Q: If I want to use an iPad to run my Moku:Lab, what model / operating system is required?

 A: The minimum requirements are an iPad Air or iPad mini 2 or newer running iOS 8 or later. Choose your model from

Q: I don't have an iPad. Can I still use Moku:Lab?

A: Yes! We have a Python library which you can use to interact with Moku:Lab from any computer running Mac OS, Windows or Linux. We are also working on MATLAB and LabVIEW interfaces.

For information on the Python interface, see our pymoku page.

Q: All of my lab computers run Windows. Will I need to change them all to Mac OS?

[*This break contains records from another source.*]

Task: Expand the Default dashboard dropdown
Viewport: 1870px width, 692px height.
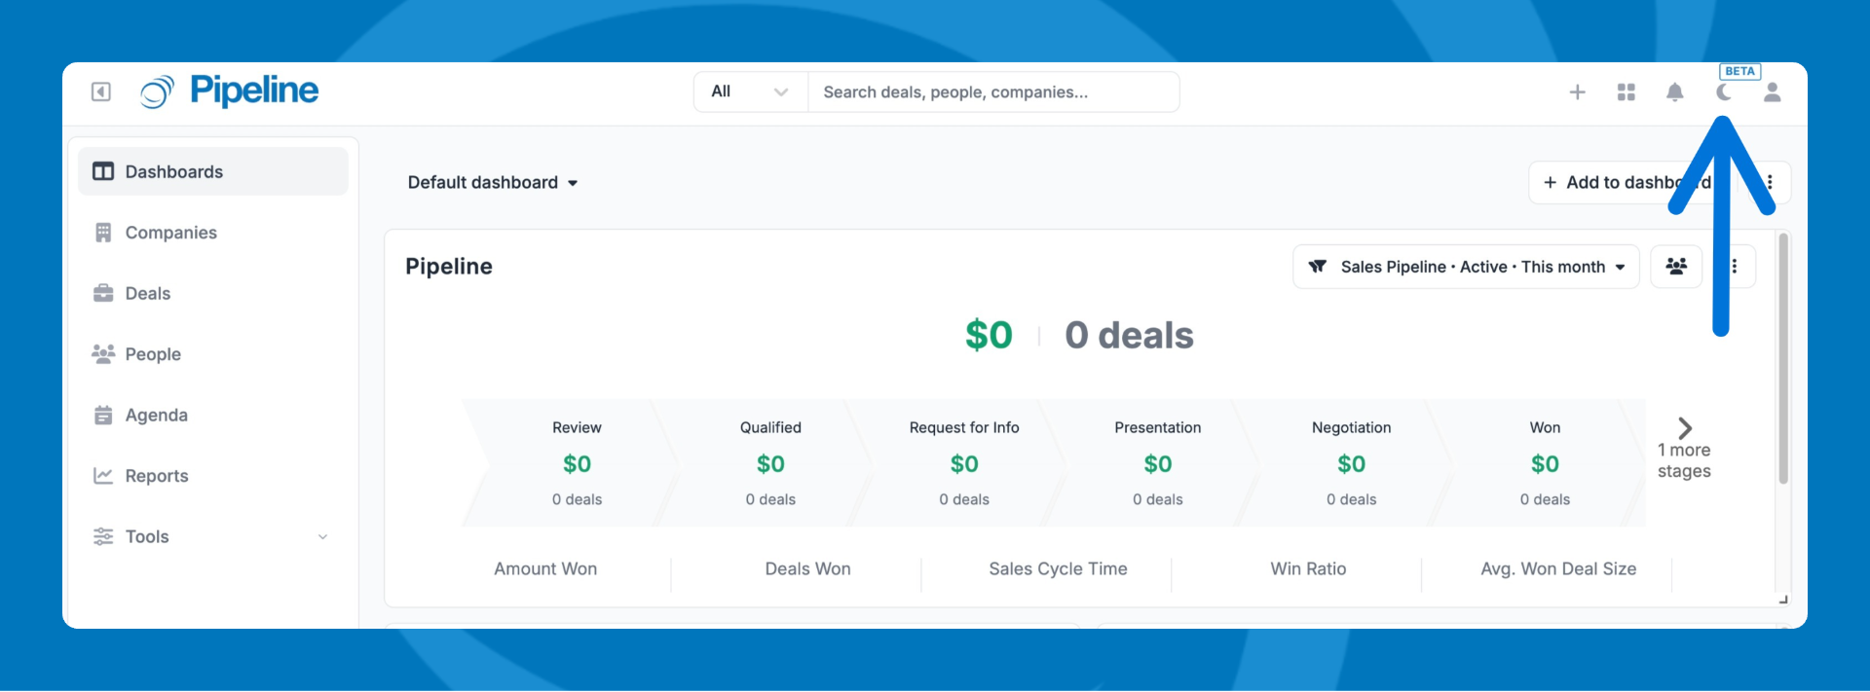Action: tap(493, 183)
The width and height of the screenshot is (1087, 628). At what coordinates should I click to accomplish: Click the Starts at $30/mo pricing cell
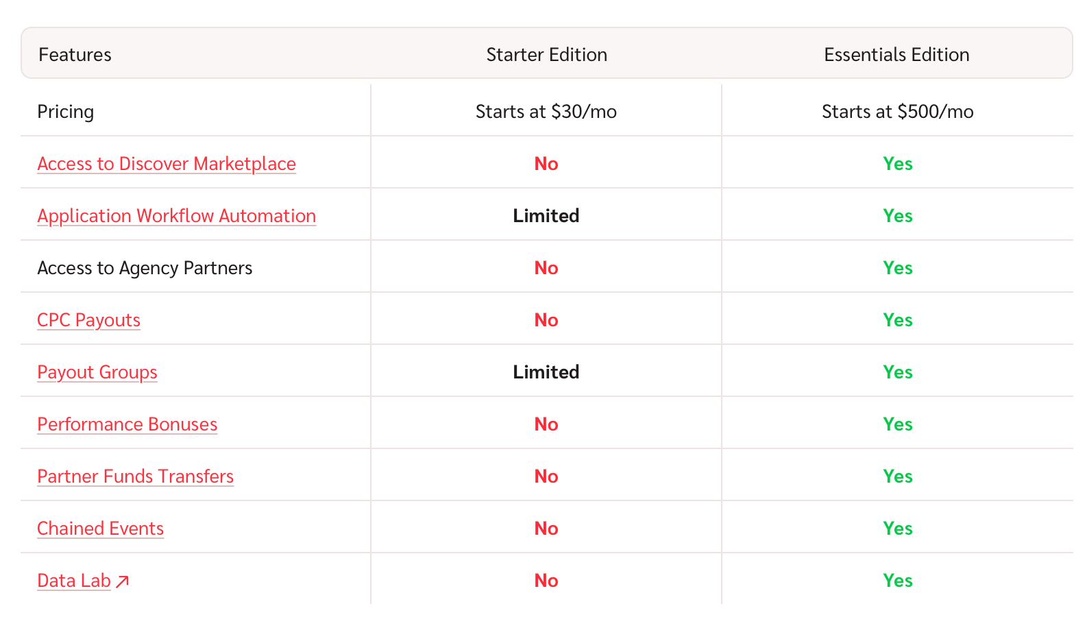tap(546, 112)
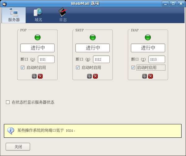Click the green status light for POP
186x156 pixels.
click(x=38, y=37)
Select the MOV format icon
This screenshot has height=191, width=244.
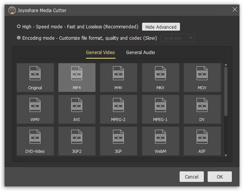(x=202, y=78)
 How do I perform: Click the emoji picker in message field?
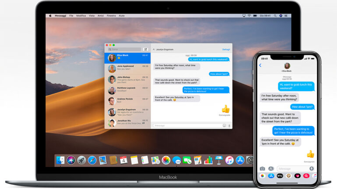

A: No, Moku:Lab works perfectly well in a Windows lab environment. You can transfer data to your Windows computer via email or Dropbox using the the in-app sharing button. Or use our Python library to integrate Moku:Lab into your Windows-based experiment control system.

Q: The Moku:Lab has an FPGA inside it. Can I get access to the FPGA to execute my own code?

A: Sorry, not yet. We hope to bring you this capability in the future. We won't do anything to stop you running your own code but we are unable to support it at this time. If this feature is important to you please let us know, but for now Moku:Lab is designed to work out of the box in the same way as conventional test and measurement instruments like oscilloscopes and waveform generators.

Q: What is the difference between "Normal" and "Precision" acquisition modes?

A: Moku:Lab records samples from the analog inputs at a rate of 500 MS/s. When looking at long time spans, this sampling rate must be reduced to show a trace on the screen. In "Normal" acquisition mode, the input is simply downsampled; that is, only every Mth sample is taken. This can cause aliasing of high frequency signals: for example, a high frequency sine wave may appear as a lower frequency sine wave when the oscilloscope timebase is zoomed out. In "Precision" mode, the input is decimated (lowpass filtered before downsampling). This reduces aliasing and increases the resolution of the trace. Note that in this mode, high frequency signals can be filtered out, so the oscilloscope trace may appear to be zero even if a high frequency signal is present at the input.

Q: How do I convert .li binary files to .csv?

A: The LI File Converter can be used to convert binary data from a .li file into plain text data in CSV (comma-separated values) format. Download it here:

Q: How can I import a CSV file from Moku:Datalogger into MATLAB?

A: If you only need the data itself, simply type `load yourfile.csv` at the MATLAB command prompt. CSV files generated by Moku:DataLlgger also contain a text header with information about when the data was recorded, the instrument settings, and what each column in the data represents. If you want to import this metadata as well, use the command `moku = importdata('yourfile.csv')`.

Q: How long will the Moku:Datalogger record for?

A: The Moku:Datalogger is limited only by storage. The Moku:Lab has 500MB of internal storage and can also log to an SD card of any size. Note though that SD Cards are limited to a maximum file size of 4GB, so this is the largest amount of data you can record at a time.

Recording a single channel at minimum rate to a binary file, this gives you approximately 4 months of recording to internal storage, up to 2.5 years to an SD card.